Sumados a este elevado número de niños migrantes en albergues como Casa Padre, hay otros 1,500 menores “perdidos” por el Departamento de Salud y Servicios Humanos y que nadie tiene la custodia de ellos. Trump, en su habitual forma de deslindarse de los efectos de la dura política aplicada por Sessions, ha culpado a los demócratas de separar a los niños de sus padres.

La medida de separar a los niños de los padres es en sí una política de disuasión de la administración Trump para detener el flujo de migrantes de México y Centroamérica, o al menos para desalentar a los padres de llevar a sus hijos a Estados Unidos, que en algunos casos el propio personal encargado de ejecutar la medida ha dicho que han tenido que arrebatar a los menores de los brazos de sus padres.

Nuevos principios de asilo

Sin remordimiento alguno, Jeff Sessions ha presentado a la separación de los niños de sus padres como una mera consecuencia de la aplicación de la ley; e incluso declaró públicamente que el Departamento de Justicia tendrá tolerancia cero con los migrantes indocumentados y restó importancia a las solicitudes de asilo de los ciudadanos de Honduras, El Salvador y Guatemala que huyen de la violencia que viven en sus países. Como principal encargado de aplicar la ley en Estados Unidos, Sessions anunció que pronto establecerá nuevos principios de asilo y que se contratará a más de 100 nuevos jueces de inmigración para procesar al menos 700 casos de indocumentados al año.

Como medio de disuasión, la política de “tolerancia cero” de Donald Trump no ha sido efectiva pues los cruces de personas indocumentadas por la frontera con México se han incrementado en los últimos dos meses. De acuerdo con Aduanas y Protección Fronteriza, en abril se detuvieron un total de 38,278 migrantes de los cuales 4,302 son menores no acompañados; mientras que en mayo la cifra aumentó a 40,344 personas, entre ellos 6,405 menores de edad. Los alarmantes números en la detención de menores migrantes incluyen, tan sólo en mayo, a 2,977 niños guatemaltecos, 1,310 hondureños, 1,211 mexicanos y 654 salvadoreños. Sólo en el periodo entre el 19 de abril y finales de mayo, 1,995 menores fueron separados de sus padres.

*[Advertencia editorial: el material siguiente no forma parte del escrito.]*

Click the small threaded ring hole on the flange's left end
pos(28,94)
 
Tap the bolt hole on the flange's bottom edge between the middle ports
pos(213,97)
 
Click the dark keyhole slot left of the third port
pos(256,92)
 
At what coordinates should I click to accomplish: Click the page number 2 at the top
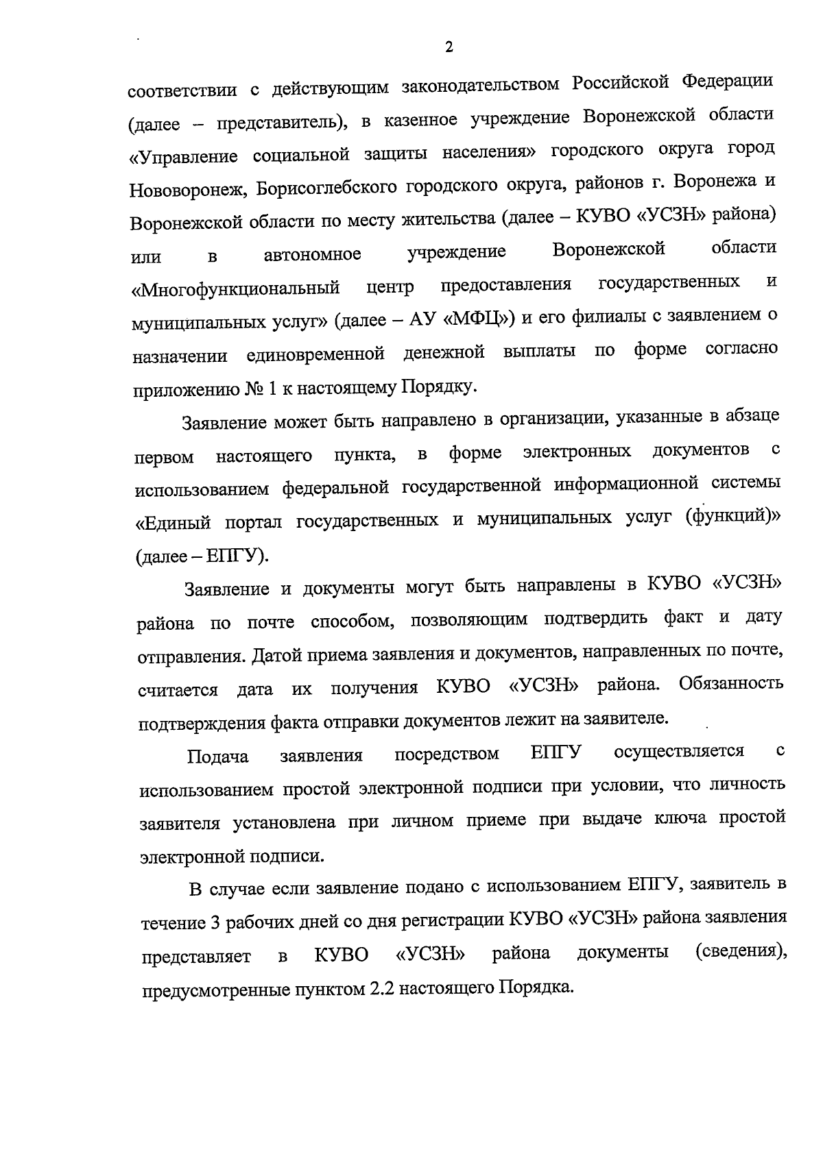pos(449,48)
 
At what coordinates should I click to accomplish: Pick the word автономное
pos(313,254)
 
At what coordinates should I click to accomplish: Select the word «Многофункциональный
pos(237,288)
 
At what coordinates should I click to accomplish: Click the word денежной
pos(444,352)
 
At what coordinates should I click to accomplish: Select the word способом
pos(352,622)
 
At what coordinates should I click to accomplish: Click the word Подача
pos(217,757)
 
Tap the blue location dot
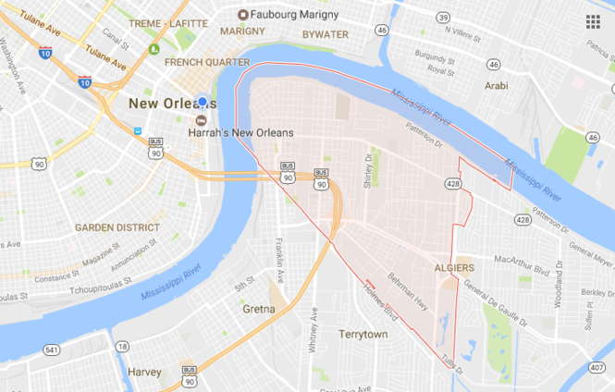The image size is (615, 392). pos(202,102)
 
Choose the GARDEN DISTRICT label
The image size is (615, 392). pos(117,227)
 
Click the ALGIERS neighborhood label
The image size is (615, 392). pos(454,268)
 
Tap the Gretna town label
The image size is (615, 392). pos(259,309)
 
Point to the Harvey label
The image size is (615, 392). pos(144,373)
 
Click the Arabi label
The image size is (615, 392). pos(496,86)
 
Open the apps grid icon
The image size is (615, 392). pos(592,21)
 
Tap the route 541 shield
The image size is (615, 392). pos(52,349)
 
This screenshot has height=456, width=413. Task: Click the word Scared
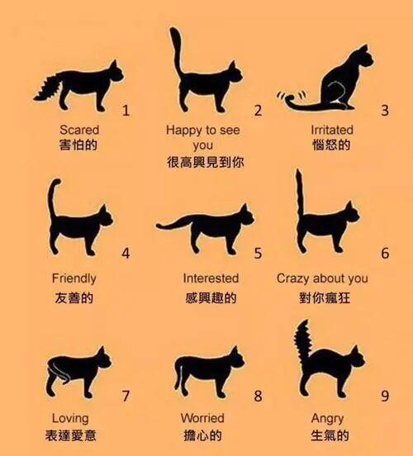point(79,130)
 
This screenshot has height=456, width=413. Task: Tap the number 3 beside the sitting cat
point(385,111)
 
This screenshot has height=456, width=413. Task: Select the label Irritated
point(332,130)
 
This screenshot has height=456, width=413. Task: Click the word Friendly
point(74,278)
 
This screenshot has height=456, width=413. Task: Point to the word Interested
point(211,278)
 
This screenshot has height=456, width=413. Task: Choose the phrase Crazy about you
point(322,278)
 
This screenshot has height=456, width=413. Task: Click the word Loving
point(70,419)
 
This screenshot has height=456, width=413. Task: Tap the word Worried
point(202,418)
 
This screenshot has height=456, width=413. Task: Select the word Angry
point(327,419)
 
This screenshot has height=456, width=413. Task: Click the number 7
point(126,396)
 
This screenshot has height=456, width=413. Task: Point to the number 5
point(258,253)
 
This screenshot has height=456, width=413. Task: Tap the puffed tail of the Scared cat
point(48,87)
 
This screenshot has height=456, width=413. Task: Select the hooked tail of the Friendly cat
point(52,201)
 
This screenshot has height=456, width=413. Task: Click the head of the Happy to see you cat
point(235,73)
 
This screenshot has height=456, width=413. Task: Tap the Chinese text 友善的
point(74,297)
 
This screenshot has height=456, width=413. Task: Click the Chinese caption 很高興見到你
point(206,162)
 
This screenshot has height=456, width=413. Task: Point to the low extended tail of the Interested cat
point(174,224)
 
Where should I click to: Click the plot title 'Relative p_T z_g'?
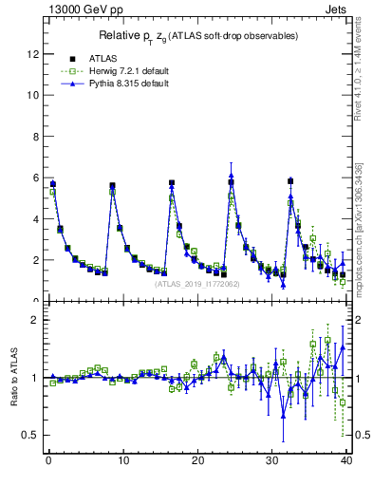click(x=198, y=36)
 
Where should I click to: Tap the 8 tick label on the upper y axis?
click(x=36, y=137)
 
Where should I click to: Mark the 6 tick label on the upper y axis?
click(x=36, y=178)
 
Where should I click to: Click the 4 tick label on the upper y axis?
click(x=36, y=219)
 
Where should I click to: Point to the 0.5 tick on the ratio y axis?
click(x=31, y=435)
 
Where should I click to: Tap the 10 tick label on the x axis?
click(x=122, y=463)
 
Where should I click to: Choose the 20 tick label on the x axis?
click(x=197, y=463)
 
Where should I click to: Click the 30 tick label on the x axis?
click(x=272, y=463)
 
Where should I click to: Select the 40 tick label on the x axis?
click(x=346, y=463)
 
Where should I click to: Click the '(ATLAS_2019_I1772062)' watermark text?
click(x=196, y=283)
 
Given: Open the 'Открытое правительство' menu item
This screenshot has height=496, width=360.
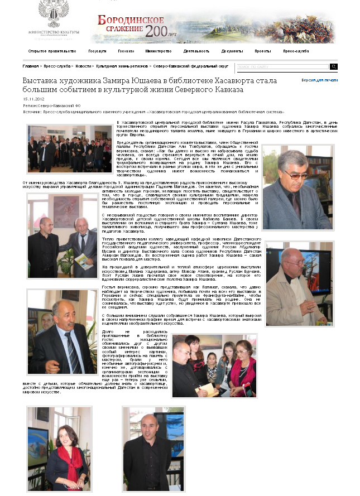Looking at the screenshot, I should (x=52, y=51).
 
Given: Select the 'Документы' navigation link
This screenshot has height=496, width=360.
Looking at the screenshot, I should (x=232, y=51).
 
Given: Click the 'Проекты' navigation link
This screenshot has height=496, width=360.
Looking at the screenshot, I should (x=262, y=51).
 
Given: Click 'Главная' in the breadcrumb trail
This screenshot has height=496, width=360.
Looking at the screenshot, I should (x=30, y=66).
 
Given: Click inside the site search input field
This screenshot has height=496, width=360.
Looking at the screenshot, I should (x=282, y=66).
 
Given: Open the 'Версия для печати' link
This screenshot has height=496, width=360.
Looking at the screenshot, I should (x=319, y=80).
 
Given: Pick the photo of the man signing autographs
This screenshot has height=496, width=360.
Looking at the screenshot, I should (x=214, y=366).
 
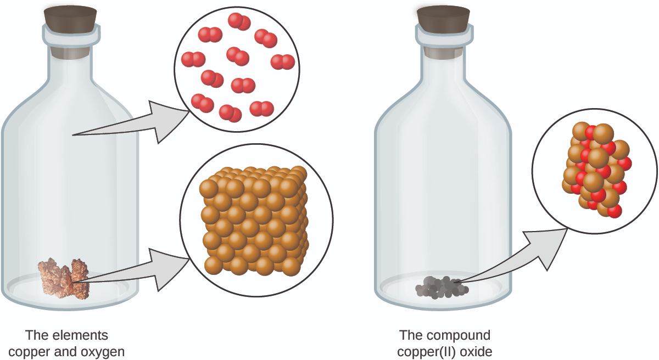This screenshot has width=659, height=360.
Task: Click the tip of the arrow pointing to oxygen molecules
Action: (189, 111)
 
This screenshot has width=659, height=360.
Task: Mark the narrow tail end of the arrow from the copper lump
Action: (73, 283)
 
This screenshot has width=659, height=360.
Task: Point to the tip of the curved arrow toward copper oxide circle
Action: (567, 229)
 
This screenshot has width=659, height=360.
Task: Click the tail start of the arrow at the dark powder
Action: (454, 283)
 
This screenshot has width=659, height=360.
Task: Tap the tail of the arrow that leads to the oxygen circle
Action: (72, 135)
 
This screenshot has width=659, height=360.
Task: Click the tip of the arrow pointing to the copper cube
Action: (189, 259)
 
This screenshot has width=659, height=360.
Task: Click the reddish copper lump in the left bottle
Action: (63, 279)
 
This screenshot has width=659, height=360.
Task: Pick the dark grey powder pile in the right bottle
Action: (442, 288)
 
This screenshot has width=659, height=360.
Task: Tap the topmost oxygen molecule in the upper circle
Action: (239, 21)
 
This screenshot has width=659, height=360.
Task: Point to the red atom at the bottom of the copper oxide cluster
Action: (615, 211)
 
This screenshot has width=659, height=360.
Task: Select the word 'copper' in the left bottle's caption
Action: (29, 352)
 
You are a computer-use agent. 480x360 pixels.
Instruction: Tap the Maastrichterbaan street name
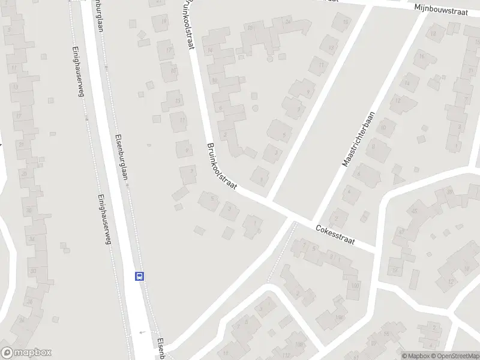[359, 139]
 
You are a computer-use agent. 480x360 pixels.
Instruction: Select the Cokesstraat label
[335, 235]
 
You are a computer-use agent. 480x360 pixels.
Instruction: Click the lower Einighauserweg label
[104, 218]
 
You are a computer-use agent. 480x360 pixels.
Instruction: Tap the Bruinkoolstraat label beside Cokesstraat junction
[221, 167]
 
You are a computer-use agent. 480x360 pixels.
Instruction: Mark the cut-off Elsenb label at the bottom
[161, 349]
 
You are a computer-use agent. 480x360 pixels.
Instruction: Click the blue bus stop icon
[139, 277]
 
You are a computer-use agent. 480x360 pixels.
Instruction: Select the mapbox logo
[26, 353]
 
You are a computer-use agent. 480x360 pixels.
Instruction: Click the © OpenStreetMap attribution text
[454, 356]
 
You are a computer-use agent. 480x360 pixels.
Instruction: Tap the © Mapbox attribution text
[415, 356]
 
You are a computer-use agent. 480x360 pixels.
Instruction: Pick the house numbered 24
[288, 22]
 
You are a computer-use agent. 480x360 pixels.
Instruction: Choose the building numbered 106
[340, 317]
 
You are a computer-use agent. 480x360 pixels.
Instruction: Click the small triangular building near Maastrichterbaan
[395, 178]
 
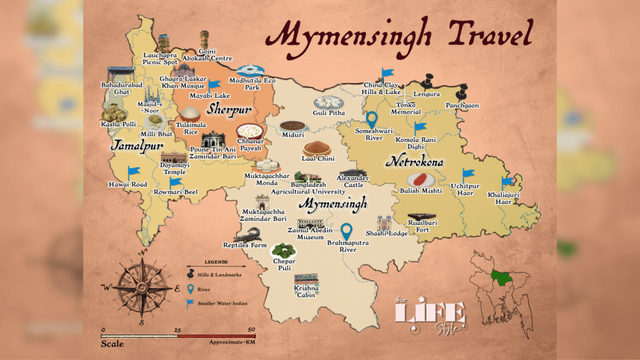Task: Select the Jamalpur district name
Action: [137, 146]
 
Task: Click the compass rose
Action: [140, 286]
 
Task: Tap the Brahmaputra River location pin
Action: [346, 233]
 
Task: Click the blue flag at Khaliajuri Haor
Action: [507, 181]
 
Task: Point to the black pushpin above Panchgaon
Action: [461, 93]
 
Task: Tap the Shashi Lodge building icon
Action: [385, 223]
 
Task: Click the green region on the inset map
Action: [497, 278]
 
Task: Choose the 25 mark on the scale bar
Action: [177, 329]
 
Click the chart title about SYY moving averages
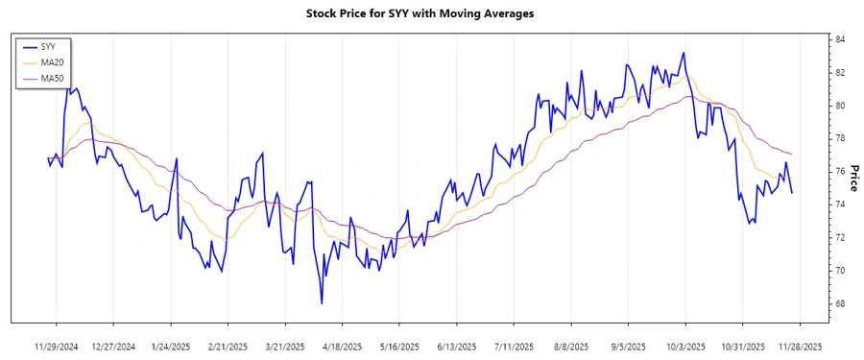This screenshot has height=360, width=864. (x=432, y=13)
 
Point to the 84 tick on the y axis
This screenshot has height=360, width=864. (x=839, y=39)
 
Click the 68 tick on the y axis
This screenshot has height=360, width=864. (x=839, y=303)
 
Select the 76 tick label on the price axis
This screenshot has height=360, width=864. (x=839, y=172)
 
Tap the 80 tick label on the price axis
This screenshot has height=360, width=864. (x=839, y=106)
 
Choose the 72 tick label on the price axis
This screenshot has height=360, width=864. (x=839, y=237)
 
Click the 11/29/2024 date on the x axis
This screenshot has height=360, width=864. (x=56, y=346)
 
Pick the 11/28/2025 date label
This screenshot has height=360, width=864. (x=800, y=346)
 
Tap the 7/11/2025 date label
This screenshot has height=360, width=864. (x=514, y=346)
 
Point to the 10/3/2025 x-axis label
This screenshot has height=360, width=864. (x=685, y=346)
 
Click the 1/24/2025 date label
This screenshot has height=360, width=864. (x=170, y=346)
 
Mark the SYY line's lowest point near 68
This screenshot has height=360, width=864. (x=322, y=303)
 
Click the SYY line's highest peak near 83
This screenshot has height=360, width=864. (x=684, y=53)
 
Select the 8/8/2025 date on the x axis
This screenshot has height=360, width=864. (x=571, y=346)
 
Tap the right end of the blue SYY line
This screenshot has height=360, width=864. (x=792, y=193)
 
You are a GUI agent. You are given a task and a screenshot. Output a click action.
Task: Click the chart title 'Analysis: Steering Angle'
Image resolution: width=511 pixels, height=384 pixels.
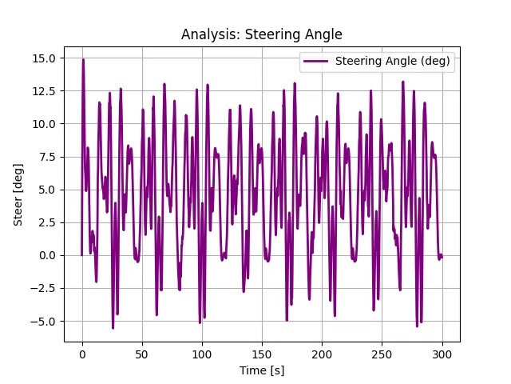(261, 34)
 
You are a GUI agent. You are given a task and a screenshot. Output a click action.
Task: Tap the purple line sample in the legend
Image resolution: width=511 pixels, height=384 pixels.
(316, 62)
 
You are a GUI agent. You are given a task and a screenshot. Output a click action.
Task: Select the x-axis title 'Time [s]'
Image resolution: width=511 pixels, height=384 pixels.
(261, 370)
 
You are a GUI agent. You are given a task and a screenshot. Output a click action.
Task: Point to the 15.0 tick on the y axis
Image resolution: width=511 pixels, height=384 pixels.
(46, 58)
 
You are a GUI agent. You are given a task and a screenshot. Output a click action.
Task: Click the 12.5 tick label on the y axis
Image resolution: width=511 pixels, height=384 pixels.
(46, 91)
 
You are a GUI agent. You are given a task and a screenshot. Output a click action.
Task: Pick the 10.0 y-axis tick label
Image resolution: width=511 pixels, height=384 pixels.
(46, 124)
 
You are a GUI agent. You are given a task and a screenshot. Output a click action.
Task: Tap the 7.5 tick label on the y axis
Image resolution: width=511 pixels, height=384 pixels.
(48, 157)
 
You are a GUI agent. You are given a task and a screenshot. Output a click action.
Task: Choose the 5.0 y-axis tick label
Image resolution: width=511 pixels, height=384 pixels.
(48, 190)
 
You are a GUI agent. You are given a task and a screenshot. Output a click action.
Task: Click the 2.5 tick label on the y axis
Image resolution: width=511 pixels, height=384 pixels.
(48, 222)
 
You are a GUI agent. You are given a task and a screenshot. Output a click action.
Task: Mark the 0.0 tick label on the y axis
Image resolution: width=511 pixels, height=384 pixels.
(48, 255)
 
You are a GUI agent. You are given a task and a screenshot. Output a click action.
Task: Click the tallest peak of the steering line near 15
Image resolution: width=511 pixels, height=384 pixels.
(83, 60)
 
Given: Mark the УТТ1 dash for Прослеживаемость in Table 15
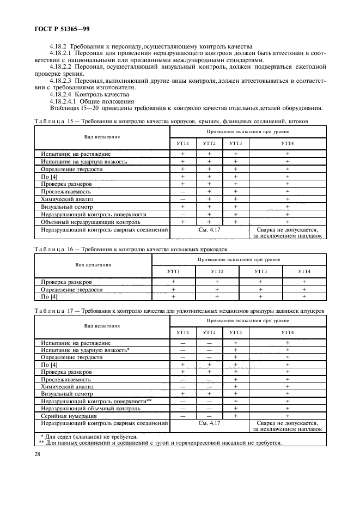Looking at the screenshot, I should click(x=182, y=192).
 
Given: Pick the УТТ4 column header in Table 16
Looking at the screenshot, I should click(x=304, y=271).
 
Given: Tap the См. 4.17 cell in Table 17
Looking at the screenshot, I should click(x=209, y=423).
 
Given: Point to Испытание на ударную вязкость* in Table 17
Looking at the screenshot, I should click(x=85, y=350).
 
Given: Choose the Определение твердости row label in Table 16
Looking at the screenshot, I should click(x=72, y=289).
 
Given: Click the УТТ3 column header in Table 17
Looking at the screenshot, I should click(x=235, y=332).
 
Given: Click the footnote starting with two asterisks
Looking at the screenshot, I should click(x=160, y=442).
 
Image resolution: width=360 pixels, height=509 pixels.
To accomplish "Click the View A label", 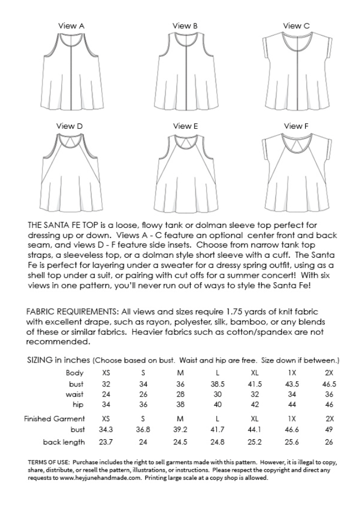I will tap(71, 25).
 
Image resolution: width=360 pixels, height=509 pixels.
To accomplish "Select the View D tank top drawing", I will tap(71, 173).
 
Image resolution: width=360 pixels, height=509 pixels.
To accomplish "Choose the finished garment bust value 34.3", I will tap(107, 430).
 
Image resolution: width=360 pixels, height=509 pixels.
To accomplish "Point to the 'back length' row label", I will tap(64, 442).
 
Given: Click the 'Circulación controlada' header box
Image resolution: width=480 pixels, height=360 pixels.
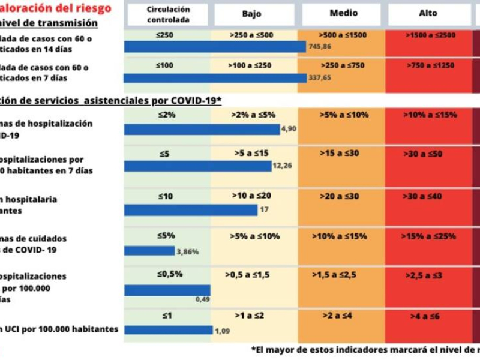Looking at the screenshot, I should (x=168, y=14).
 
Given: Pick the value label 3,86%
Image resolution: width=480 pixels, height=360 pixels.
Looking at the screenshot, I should (x=187, y=252).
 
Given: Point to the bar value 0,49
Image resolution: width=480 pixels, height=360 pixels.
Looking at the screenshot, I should (x=202, y=299).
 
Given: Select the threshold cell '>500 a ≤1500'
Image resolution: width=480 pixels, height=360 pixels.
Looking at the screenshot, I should (x=343, y=35).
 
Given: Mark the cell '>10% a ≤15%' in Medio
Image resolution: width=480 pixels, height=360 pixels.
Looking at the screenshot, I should (x=341, y=236).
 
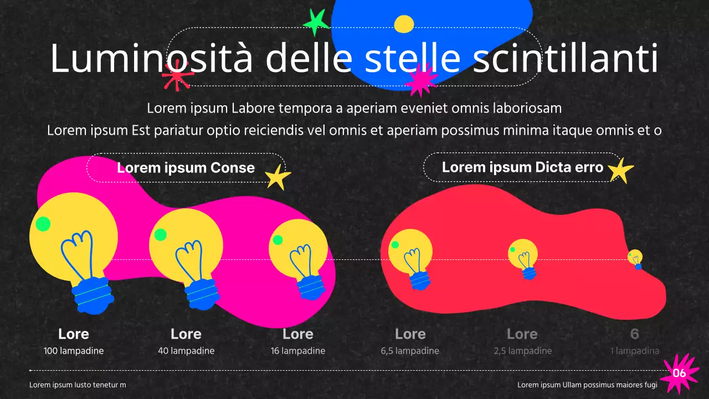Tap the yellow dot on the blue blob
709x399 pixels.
(x=404, y=24)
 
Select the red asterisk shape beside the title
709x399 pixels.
(x=177, y=75)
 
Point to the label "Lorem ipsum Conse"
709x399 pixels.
(x=186, y=167)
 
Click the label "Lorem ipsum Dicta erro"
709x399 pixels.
(x=522, y=167)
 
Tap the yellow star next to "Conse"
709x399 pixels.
(x=278, y=177)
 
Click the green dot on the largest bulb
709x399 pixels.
(x=43, y=224)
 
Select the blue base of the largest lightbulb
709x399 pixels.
(x=92, y=295)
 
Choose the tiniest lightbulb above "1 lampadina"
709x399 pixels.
(x=635, y=259)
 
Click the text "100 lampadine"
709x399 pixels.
(x=74, y=351)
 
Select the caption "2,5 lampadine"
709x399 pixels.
(x=523, y=351)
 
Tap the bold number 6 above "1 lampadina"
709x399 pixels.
(x=635, y=334)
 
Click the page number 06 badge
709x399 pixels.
(x=679, y=373)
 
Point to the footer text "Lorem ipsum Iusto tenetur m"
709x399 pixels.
(x=78, y=385)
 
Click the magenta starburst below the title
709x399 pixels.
(x=421, y=79)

A juzgar por los números en las detenciones de migrantes y la dura postura para aplicar la política de “tolerancia cero” en la inmigración, es poco probable que a los padres a los que se les han arrebatado sus hijos se les autorice permanecer en Estados Unidos aun cuando soliciten asilo. Esto implica que serán devueltos al “territorio del que llegaron”, es decir México, que carece de las condiciones para solventar las necesidades básicas de bienestar, protección y seguridad de los migrantes; o en casos muy remotos podrían ser devueltos a sus países de origen. De cualquier forma, la separación familiar se vislumbra inevitable.

Crisis de inmigración

Es probable que en el transcurso de esta semana el Congreso estadounidense vote un proyecto de Ley que establece que "No existe la presunción de que un niño extranjero que no sea un menor no acompañado no debería ser detenido, y esa determinación estará a discreción del Secretario de Seguridad Nacional", en pocas palabras un menor migrante podrá permanecer con sus padres pero en calidad de detenido, contrario al Acuerdo de la Flores.

Sin duda, la forma de interpretar las leyes de inmigración y seguridad fronteriza de la administración estadounidense, y la obsesión de Trump de convertir todo lo relacionado con migración en una moneda de cambio política con los demócratas con tal de recibir recursos para el muro, está provocando una crisis de inmigración sin precedentes y en la que los niños son las principales víctimas.

Aquí sólo unas preguntas al gobierno mexicano ¿qué está haciendo México por los menores no acompañados de origen mexicano detenidos por las autoridades estadounidenses en la frontera norte? ¿Cuántos de los 1,995 niños separados de sus padres son mexicanos y qué está haciendo para su reunificación? ¿Tiene alguna estrategia para recibir a los padres migrantes que Estados Unidos podría regresar a territorio mexicano?